The key change is the move from a utility-only solar procurement structure to one split evenly between Consumers and third parties, Carey said. This type of 50-50 compromise has been a hallmark of utility solar investment plans of this type, starting back with some of the landmark programs in California.

In simple terms, utilities often initially propose financing the entirety of the renewable energy they’re seeking, citing their low cost of capital and thus lower costs to ratepayers compared to third-party solar providers. Of course, utilities often have an incentive to own capital investments as well, since they’re offered a guaranteed rate of return on these investments. 

Solar industry players, in turn, have pointed out that utilities shouldn’t be allowed to use their monopoly power to prevent third parties from competing for a share of these new projects — and potentially delivering solar power more cheaply than the utility can. These arguments have won favor before state utility regulatory commissions and have became a key point of negotiation for the parties to Consumers’ plan. (They’ve also played out in utility plans for owning other forms of distributed energy resources such as EV charging infrastructure, as reflected in Consumers’ new EV charging pilot approved in January.) 

“I think it’s safe to say that there were concerns on the competitive bidding front” along these lines, Carey said. In terms of 100 percent utility ownership, “we liked the model for the affordability that it would provide for our customers,” with Consumers estimating that the cost impacts to customers to finance the solar RFPs would remain well below the rate of inflation. 

But moving to a 50-50 split between the utility and third parties allowed the groups opposed to the initial plan, including environmental groups such as the Sierra Club and the Natural Resources Defense Council and the state’s attorney general, to sign on to the new plan, she said. 

Environmentalist pressure and market realities

Consumers’ IRP was filed last year, after a state law passed in 2016 mandated these long-range plans for the state’s two investor-owned utilities for the first time.

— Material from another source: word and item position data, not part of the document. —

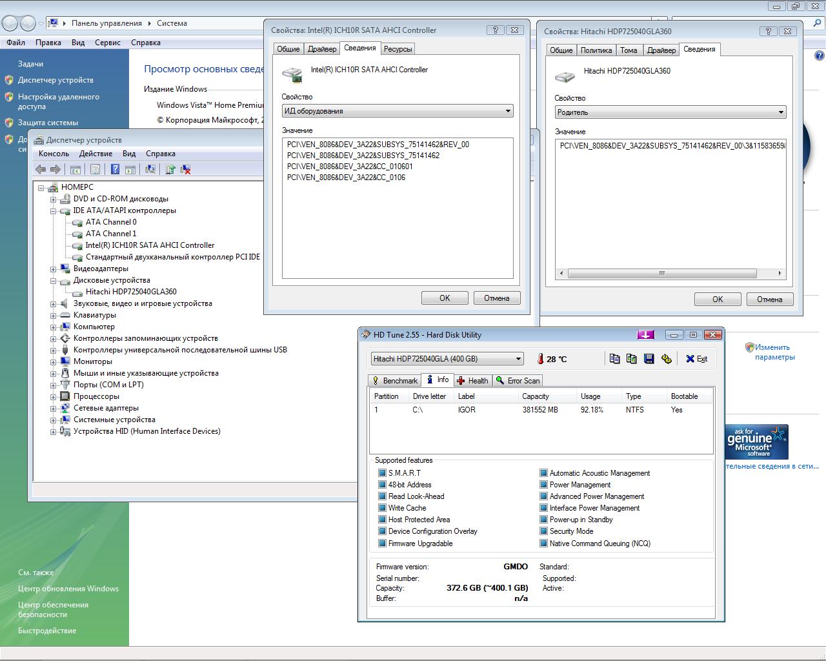Click the uninstall device toolbar icon
The width and height of the screenshot is (826, 661).
pos(185,169)
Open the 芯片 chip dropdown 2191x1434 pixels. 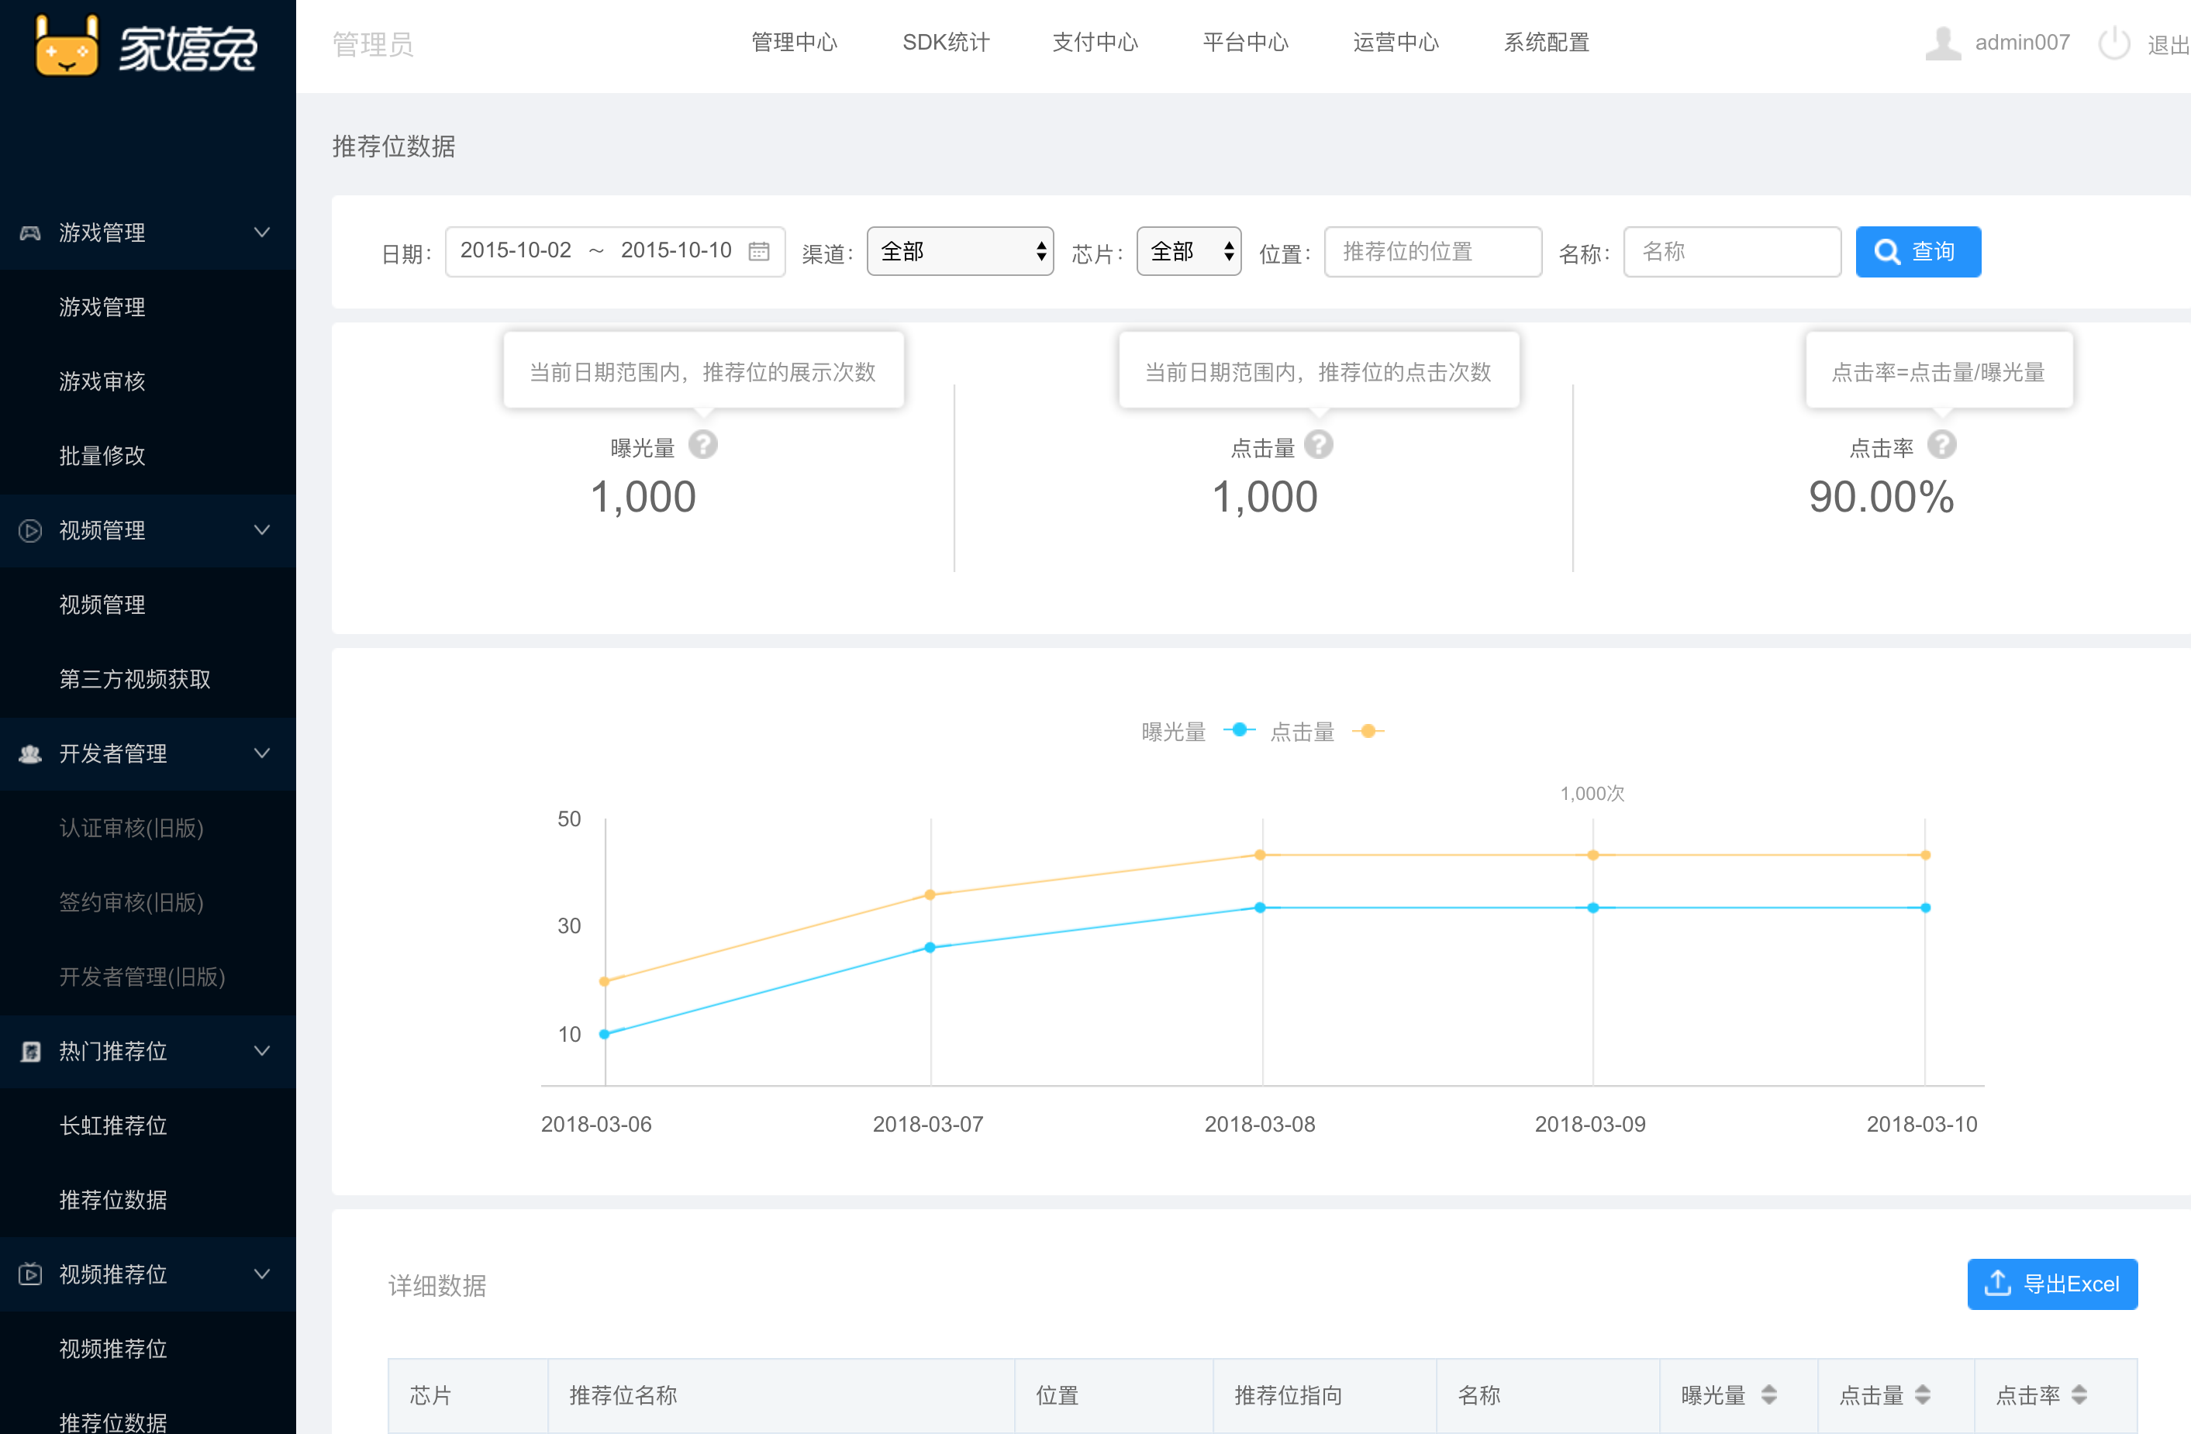pos(1188,251)
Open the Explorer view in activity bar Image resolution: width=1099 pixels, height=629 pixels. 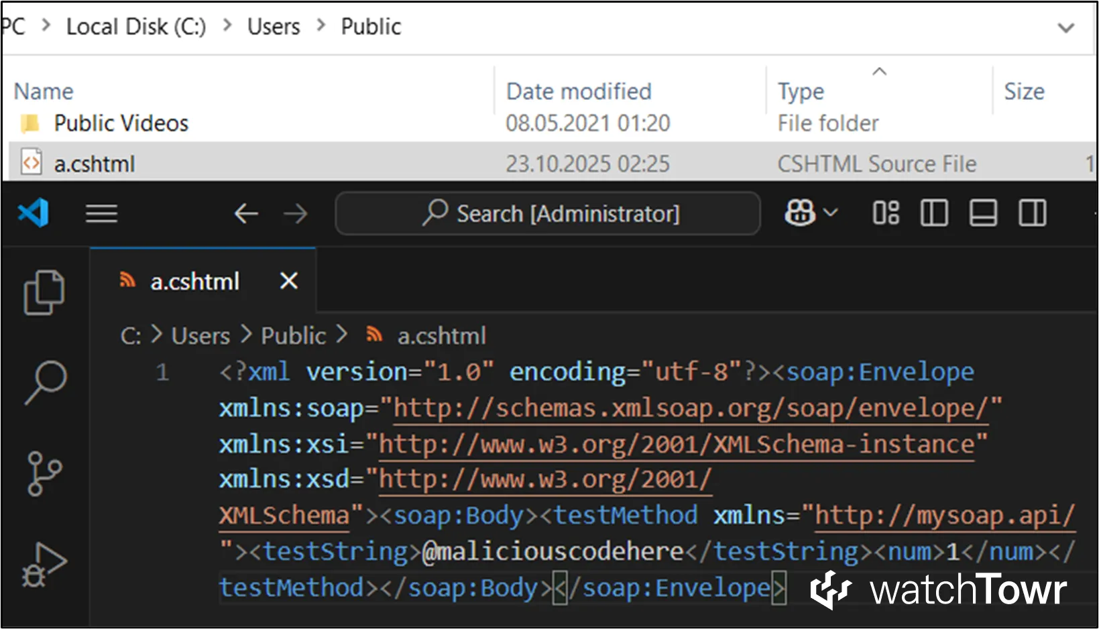click(x=44, y=292)
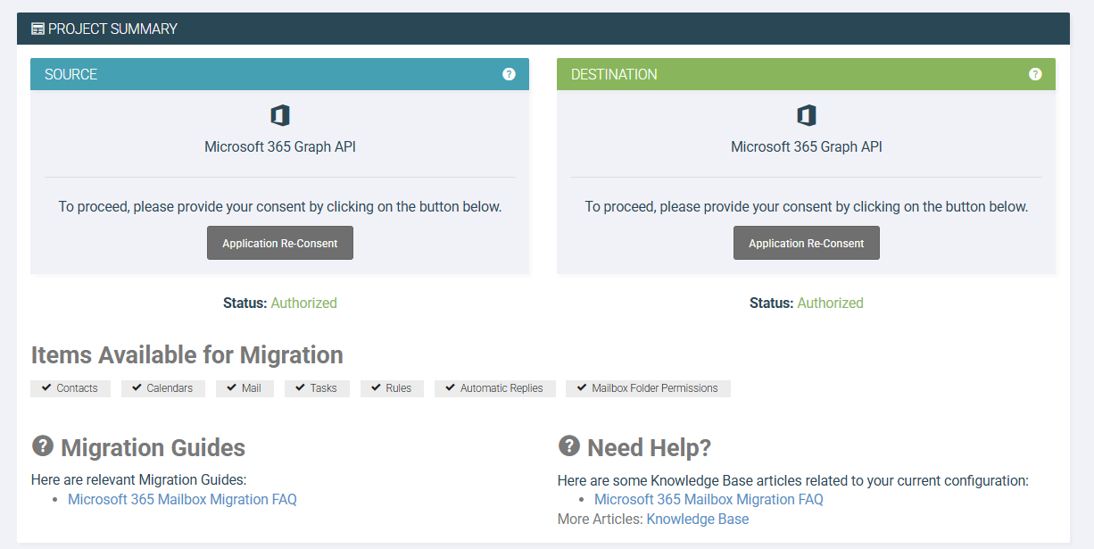
Task: Click the Mailbox Folder Permissions tag
Action: coord(649,388)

The utility filed its first IRP in June 2018, saying that it would “dramatically change the way the Company procures capacity moving forward.” 

Consumers’ clean energy goals, by contrast, were taken up independently of any state mandate — although not independent of political pressure. Last year’s clean energy commitments by Consumers and DTE were made in exchange for a promise by a group backed by California billionaire environmentalist Tom Steyer to withdraw a state ballot initiative that would have set a renewables mandate of 30 percent by 2030.

But Consumers is also seeking to modernize its generation mix in light of market realities, Carey noted. The utility has closed seven of its 12 coal-fired power plants in the past two years, and under its plan will phase out two more in 2023, two more in 2032, and the final one in 2040. At the same time, it plans to add about 550 megawatts of wind capacity by 2021, and has begun to pilot battery storage systems, with an eye on incorporating energy storage into its resource mix in the years to come. 

While Michigan is ranked relatively low in terms of its share of solar power relative to other states, it is one of four Midwest states positioned for fast solar growth over the next five years, according to the Solar Energy Industries Association. The others are Illinois, Wisconsin and Ohio.